While white privilege is most frequently brought up in these discussions, a recent viral Twitter thread has brought attention to the privilege that comes with being perceived as thin.
Lingerie blogger Cora Harrington tweeted, “Hey, you don’t have to ‘feel thin’ to have thin privilege. Thinness isn’t a feeling. If other people perceive you as thin, you are thin. If you are able to walk into any clothing store and expect to see a wide range of options in your size, you are thin.”
Hey, you don’t have to “feel thin” to have thin privilege.
Thinness isn’t a feeling. If other people perceive you as thin, you are thin. If you are able to walk into any clothing store and expect to see a wide range of options in your size, you are thin.
— Cora Harrington (@lingerie_addict) July 22, 2018
Harrington’s thread mostly focused on evidence of thin privilege in daily interactions. As a thin person, she writes, no one sneers in disgust at her eating junk food or groans when they are seated next to her on an airplane. Evidence of systemic weight discrimination has also been extensively documented.

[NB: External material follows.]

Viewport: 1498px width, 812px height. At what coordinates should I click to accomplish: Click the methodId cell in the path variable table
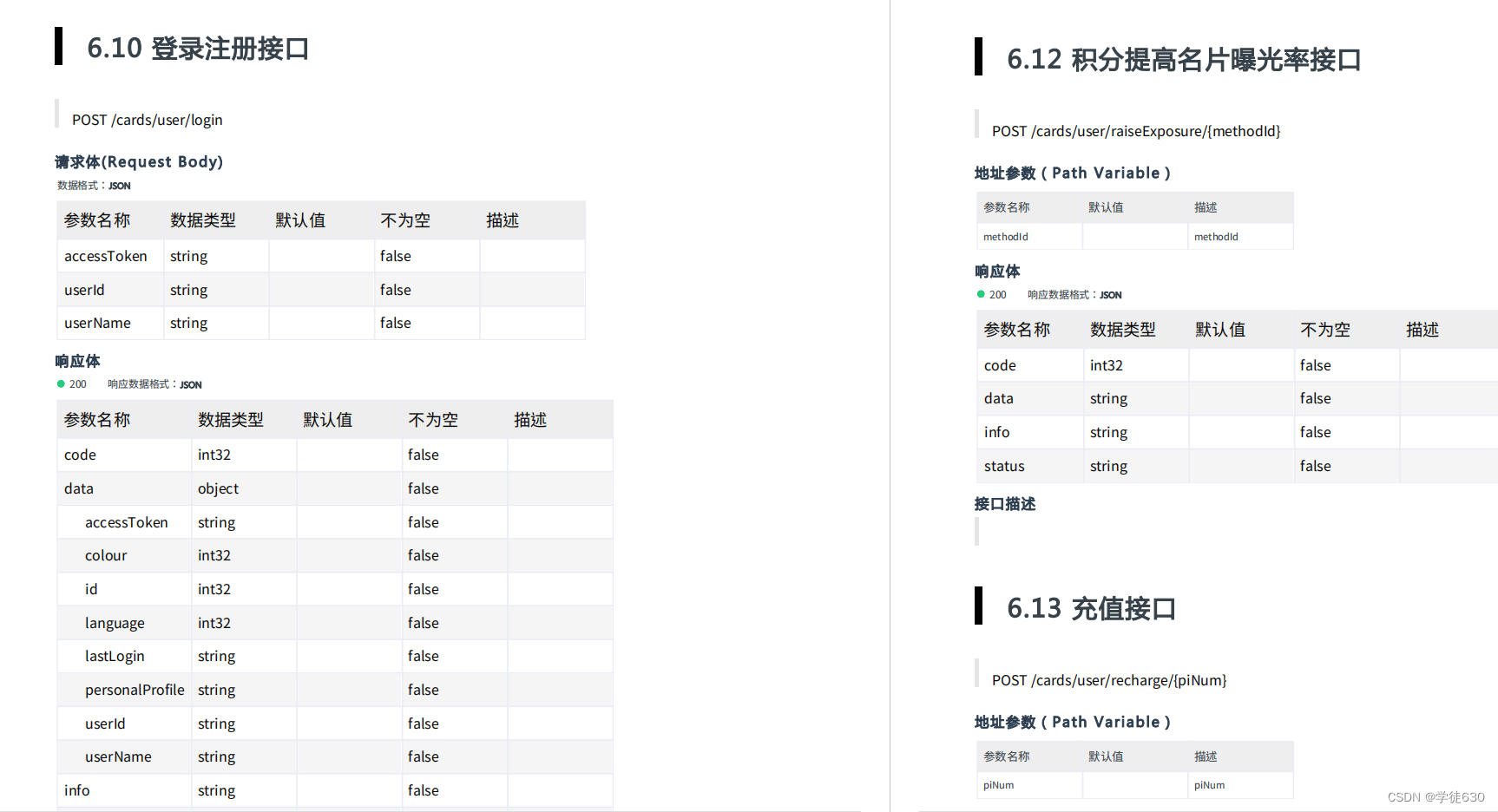point(1006,236)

Michigan is the only state in the U.S. with an explicit law banning weight discrimination in the workplace. This means that in 49 states, an employer can legally fire people based on their weight. And while this technically means people can be fired for being thin, that’s unlikely to be the case.
A study published in the journal Plos Onefound that women are more likely to face weight discrimination in the workplace than men, even when their body mass index is within the healthy range. The researchers had 120 participants rate photos of equally qualified men and women based on hireability. While no statistically significant difference was found between original and “heavier” photos of men, “heavier” women were evaluated negatively.
It’s common knowledge that obesity is correlated with serious health problems such as heart disease, high blood pressure, and certain types of cancer. But oddly, obese patients receive worse care than patients with a healthy BMI. Research from Obesity Reviews found doctors spend less time with and fail to order diagnostic tests for obese patients. Instead, they tell them to lose weight. And more than half of primary-care physicians in a 2003 survey admitted viewing obese patients as “awkward, unattractive, ugly, and noncompliant.”
This was the experience of cancer survivor Rebecca Hiles. In an essay for Cosmopolitan, Hiles wrote about doctors telling her that years of severe coughing fits were due to her weight. By the time she was diagnosed five years after her symptoms started, her left lung had to be removed.
Thin privilege is really just a symptom of fatphobia, an insidious form of prejudice that permeates the lives of about 1 in 3 Americans. While some people may argue that being overweight is a choice — ignoring how poverty and food deserts contribute to obesity — that is still no reason for Americans to be discriminated against in the workplace and denied life-saving health care. By starting a conversation about what thin people don’t have to endure, activists are rightfully bringing attention to the ways overweight and obese people are unfairly treated as second-class citizens.